Managers' views

Positioning for change

Our expert discussed major themes in markets, including the recent rotation, likely impact of Donald Trump, and the prospects for emerging markets.

17/03/2017

Azad Zangana

Azad Zangana

Senior European Economist and Strategist

Johanna Kyrklund

Johanna Kyrklund

Global Head of Multi-Asset Investments

Scope for equity rotation favouring value stocks

While US equities have benefited from a strong upward trend and the “reassuringly expensive” tag over recent years, 2016 saw the balance tilt in favour of value1 stocks and markets that are more sensitive to the economic cycle.

Leadership now is in the more cyclical parts of the world such as Japan and we have also turned more positive on Europe. The Japanese economy is showing signs of improvement, with Japan’s weakening currency as a key advantage in a low global growth environment.

The resurgence of value stocks is the most promising trend for 2017, particularly with the more recent added tailwind of inflation picking up.

We still see support for US stocks, which is necessary for positive sentiment globally for equities, with 10-year Treasury yields below 3%. A move above the 3% level, while a painful transition, would reflect a welcome normalisation of the cycle.

Trump impact

With President Donald Trump officially sworn-in, speculation, not to mention uncertainty, abounds as to what policies he will or will not enact.

The tax cuts Trump has talked about altogether amount to 5-7% of GDP, not including infrastructure spending. The post-election rally also reflected positive economic conditions.

Brexit uncertainty

The initial events following the UK’s referendum decision to leave the EU have confounded the gloomier predictions; however the impact was cushioned by a weaker pound, which may now be undervalued, while delayed corporate investment decisions will be a medium-term drag.

The triggering of Article 50 will only give so much clarity, meaning that a transition deal, potentially lasting four to five years, will be needed.

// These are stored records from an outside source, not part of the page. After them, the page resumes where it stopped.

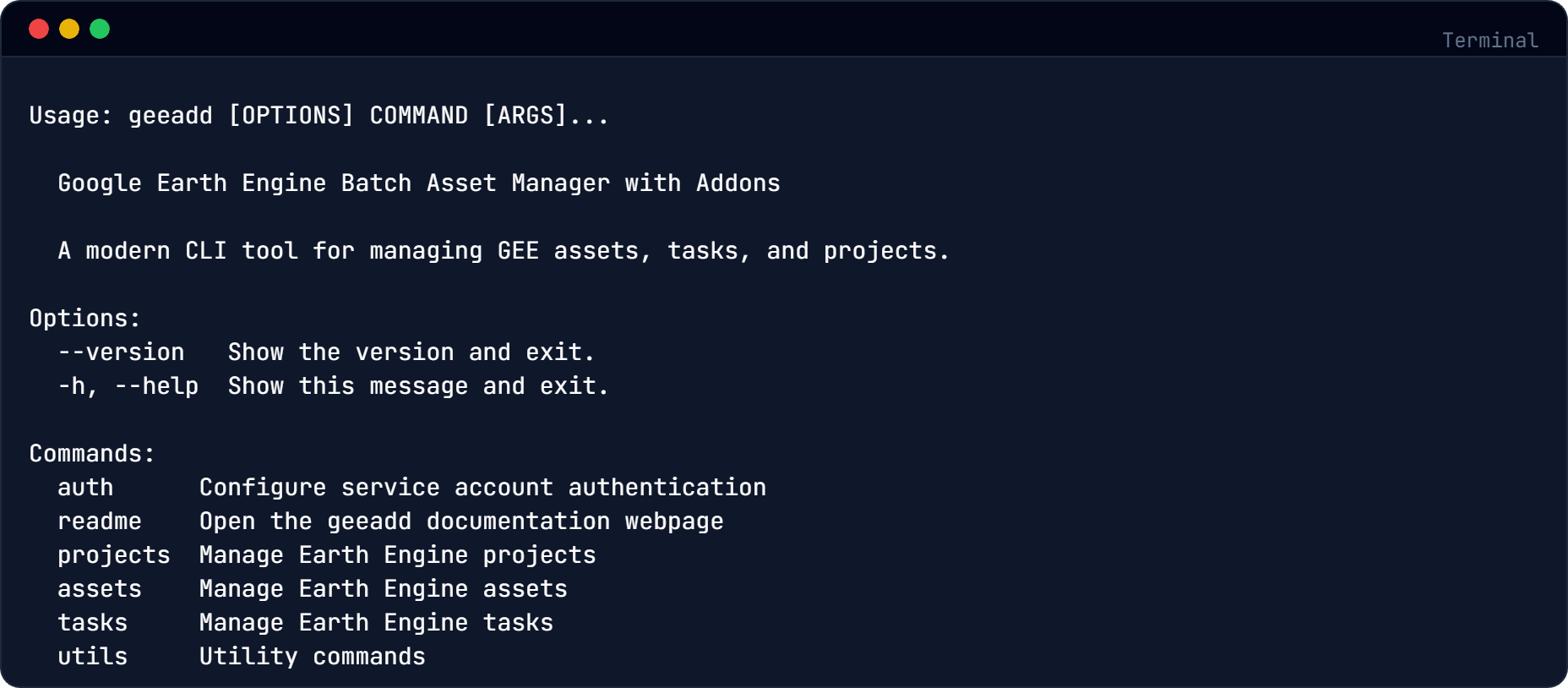
Task: Click the yellow minimize window button
Action: 69,30
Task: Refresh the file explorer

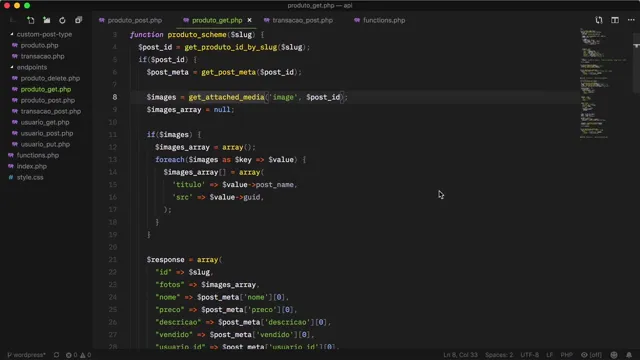Action: 62,20
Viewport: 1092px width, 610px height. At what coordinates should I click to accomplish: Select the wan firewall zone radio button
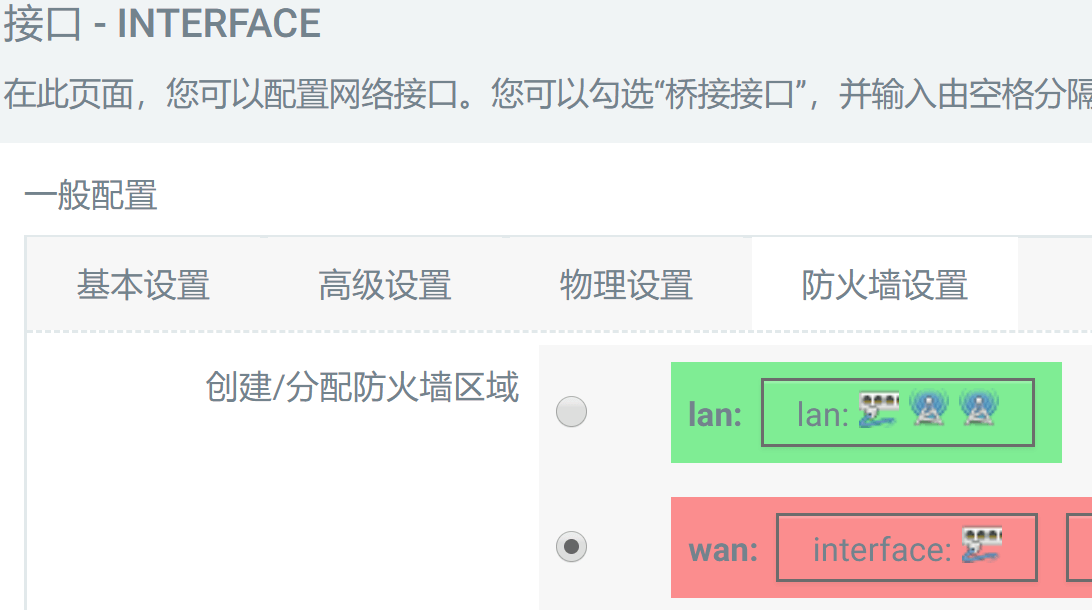coord(571,547)
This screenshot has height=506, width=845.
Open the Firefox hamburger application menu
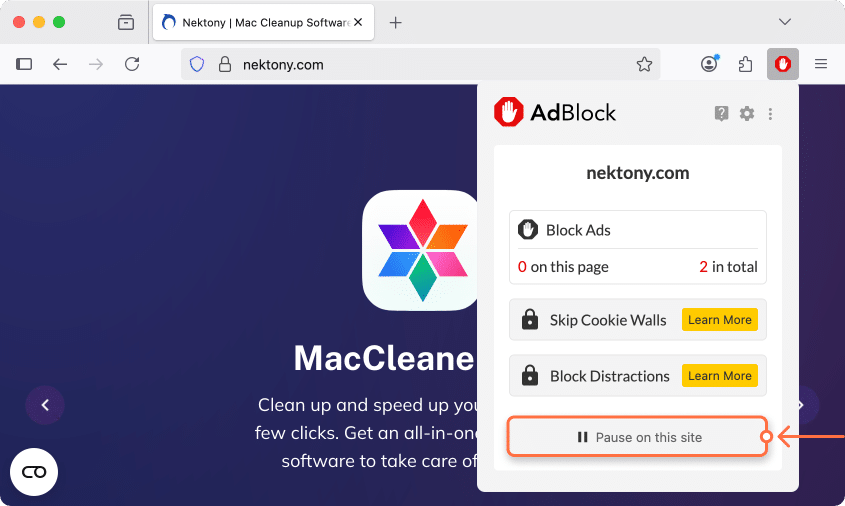coord(821,64)
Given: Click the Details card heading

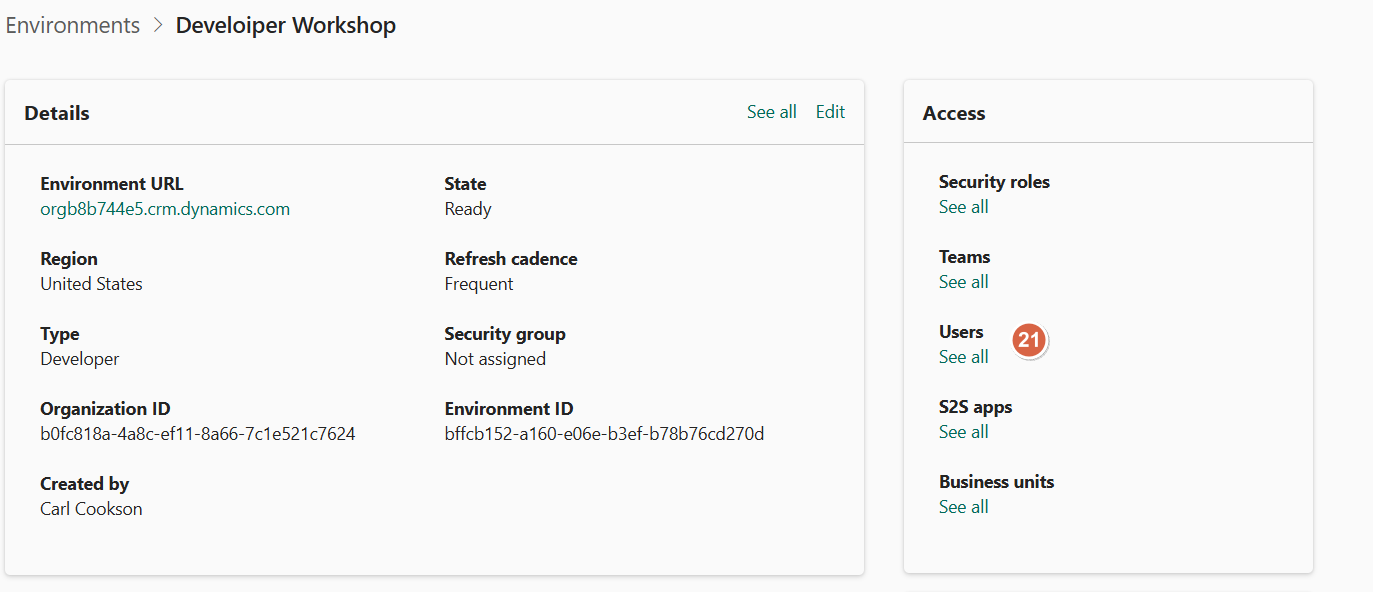Looking at the screenshot, I should coord(56,113).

In regards to Brexit, the rise of anti-establishment, anti-Europe sentiment on the continent is key to watch.

Establishment parties might win upcoming elections, but in the UK, UKIP didn’t need to win an election to get what it wanted.

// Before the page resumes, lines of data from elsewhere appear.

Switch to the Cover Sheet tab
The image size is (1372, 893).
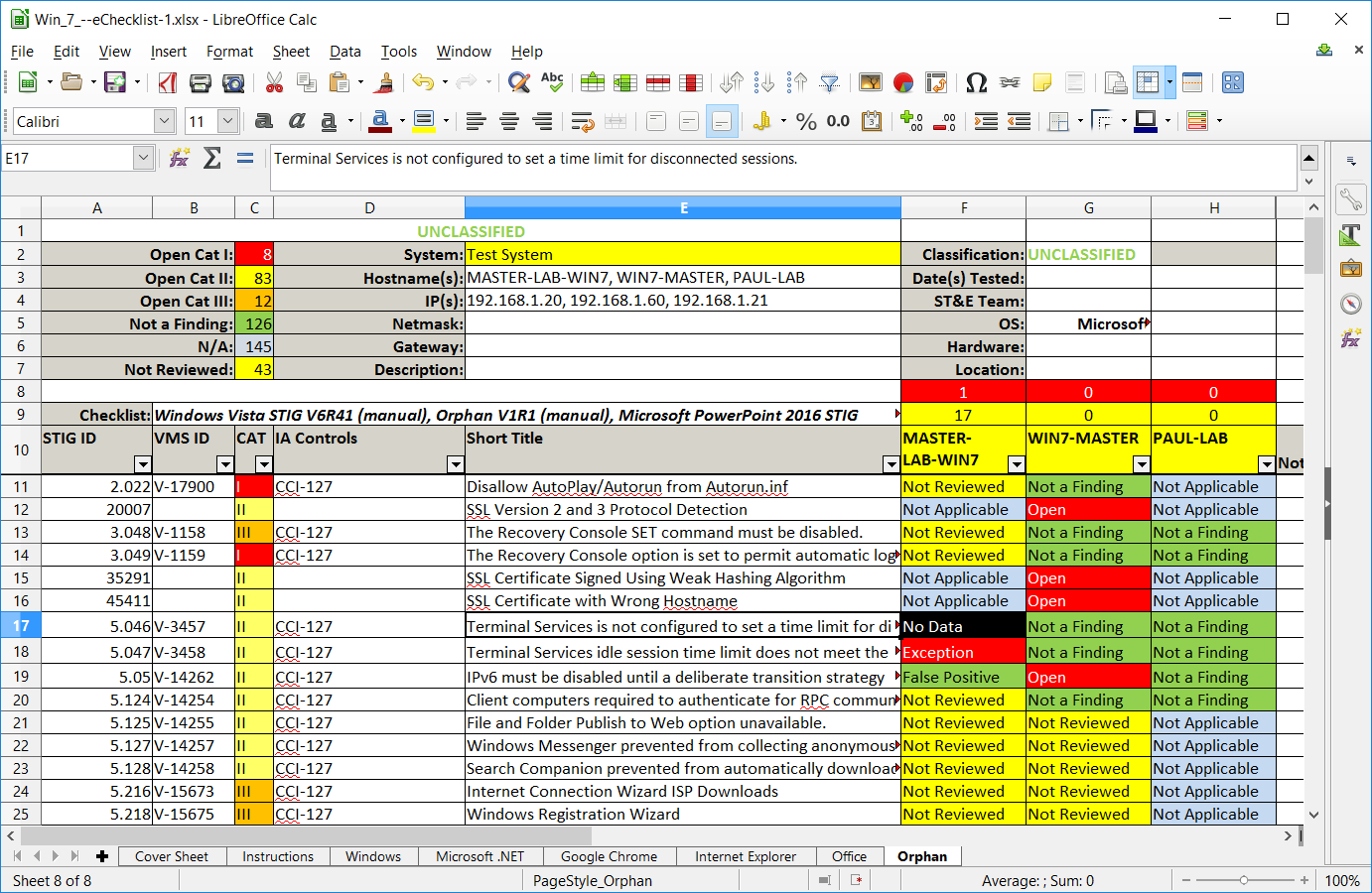pos(172,856)
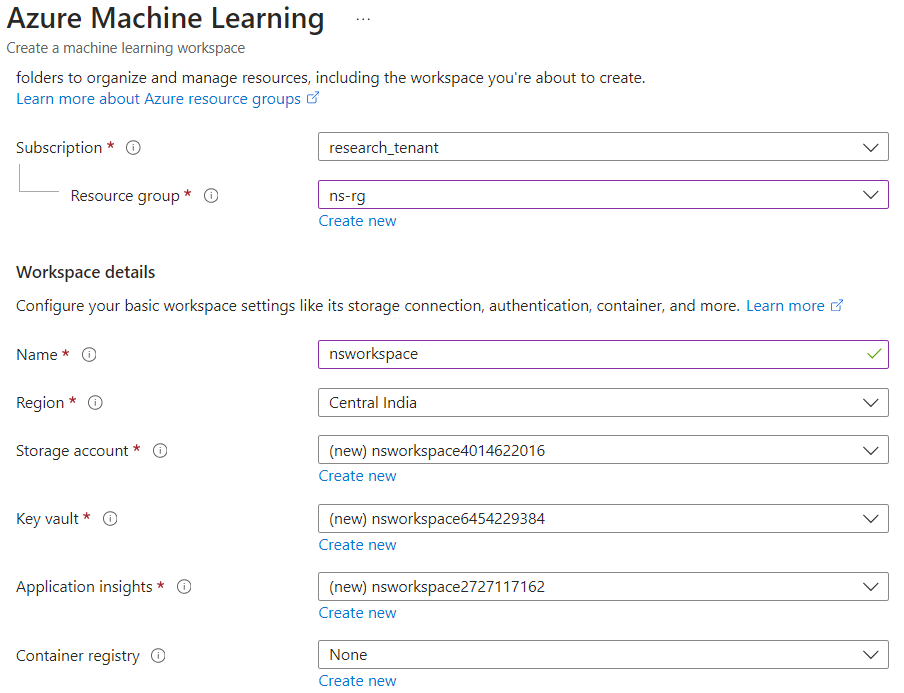Click the info icon next to Name

tap(89, 355)
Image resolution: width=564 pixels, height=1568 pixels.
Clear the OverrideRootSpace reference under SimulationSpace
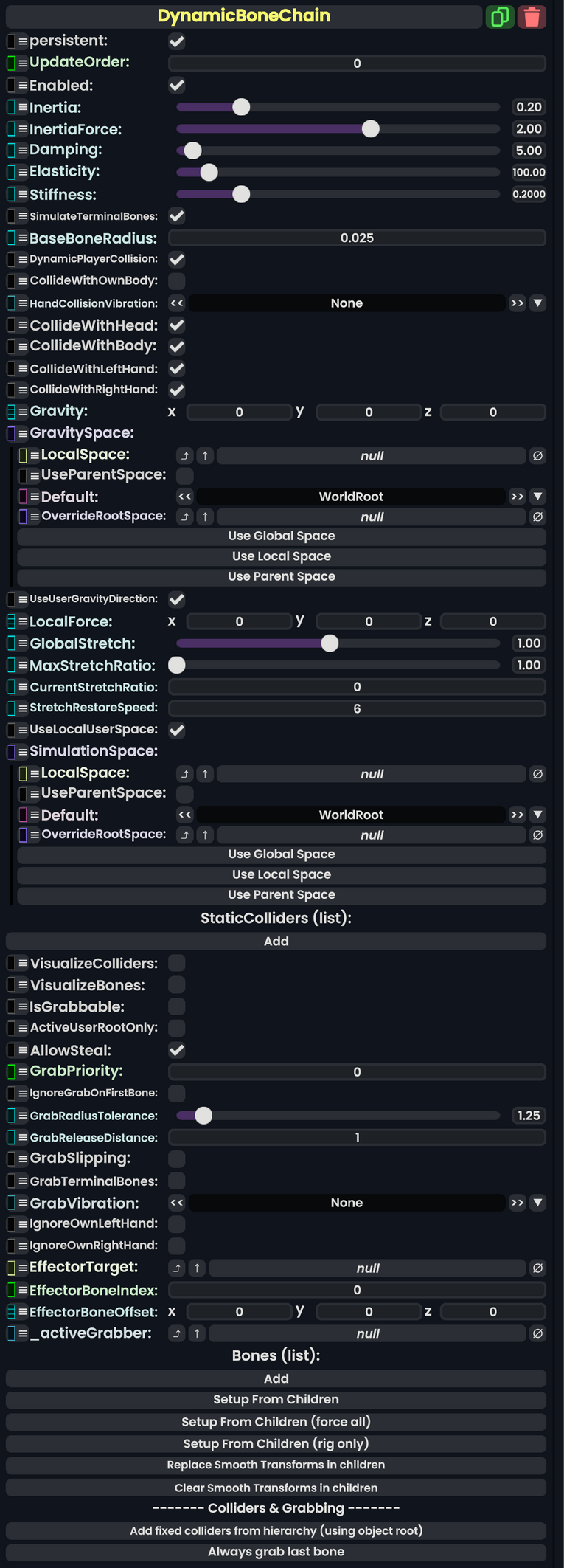point(537,835)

There is a real underlying trend of anti-European sentiment developing which we can’t afford to ignore.

Improving outlook for emerging markets

The traffic light for emerging markets equities has turned amber, having been red for a number of years.

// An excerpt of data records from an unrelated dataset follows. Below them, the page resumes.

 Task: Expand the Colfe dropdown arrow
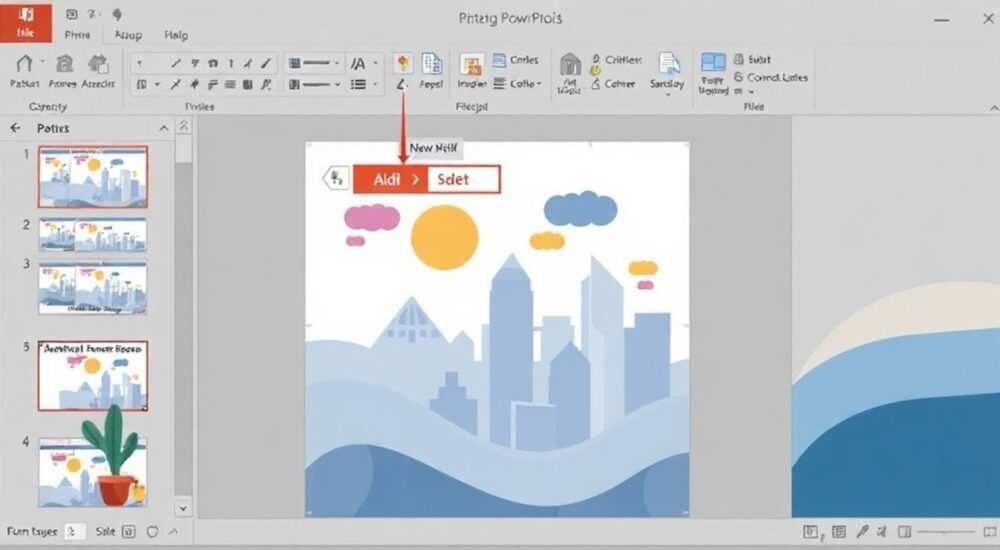point(539,84)
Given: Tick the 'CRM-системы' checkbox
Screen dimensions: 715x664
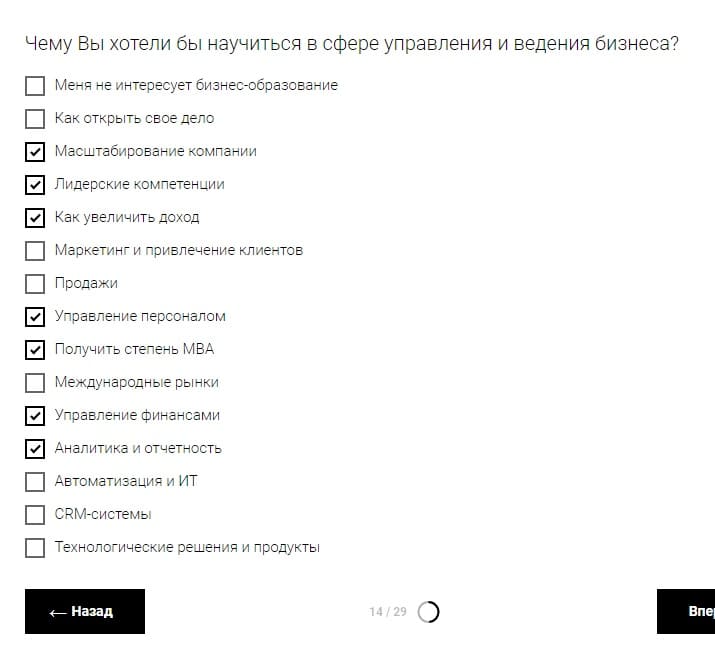Looking at the screenshot, I should tap(35, 515).
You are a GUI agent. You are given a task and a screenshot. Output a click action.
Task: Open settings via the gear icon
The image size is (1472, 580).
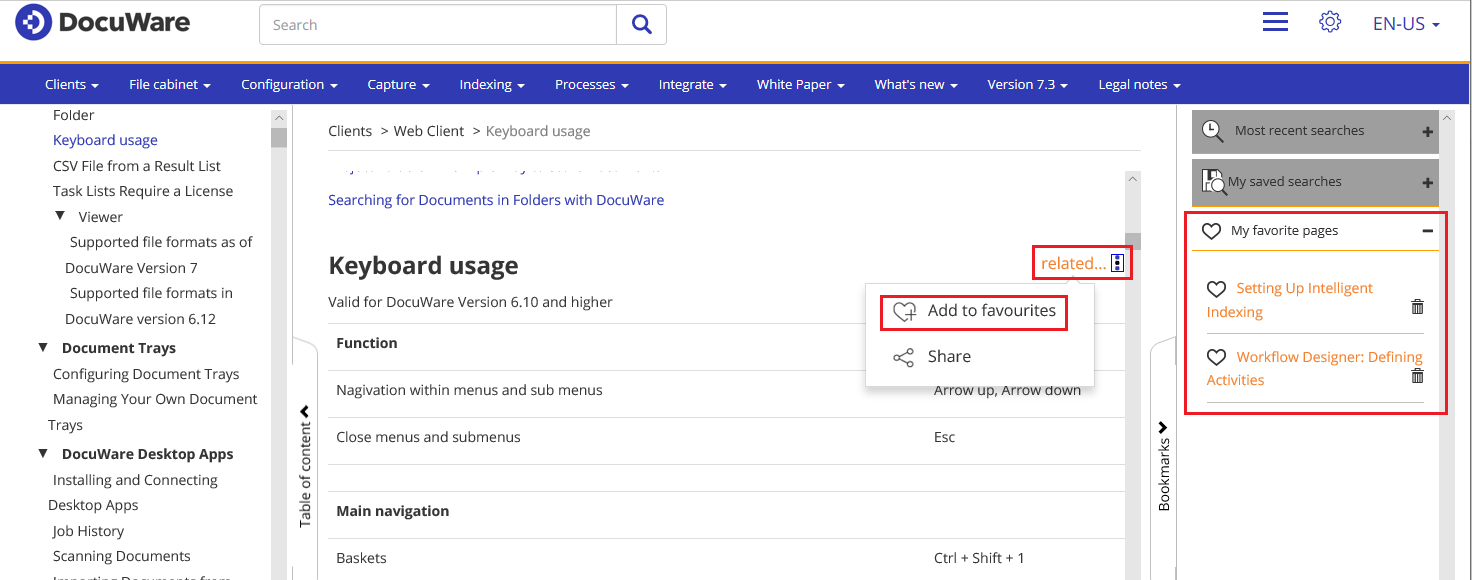tap(1329, 22)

More so than in equities, there is “definite value” in emerging market currencies, with the attractive carry2 on currencies such as the rouble.

There are cyclical upsides, with Brazil and Russia coming out of recession and cutting interest rates. Countries which have stabilised their currencies after the commodities collapse can now start cutting rates to support growth. This is a sweet spot for investors.


1 A value stock is a one that is trading at a lower price relative to its fundamentals (e.g., dividends, earnings and sales) and thus considered undervalued by a value investor.

2 A carry trade is a strategy in which an investor borrows money at a low interest rate in order to invest in an asset that is likely to provide a higher return. This strategy is very common in the foreign exchange market.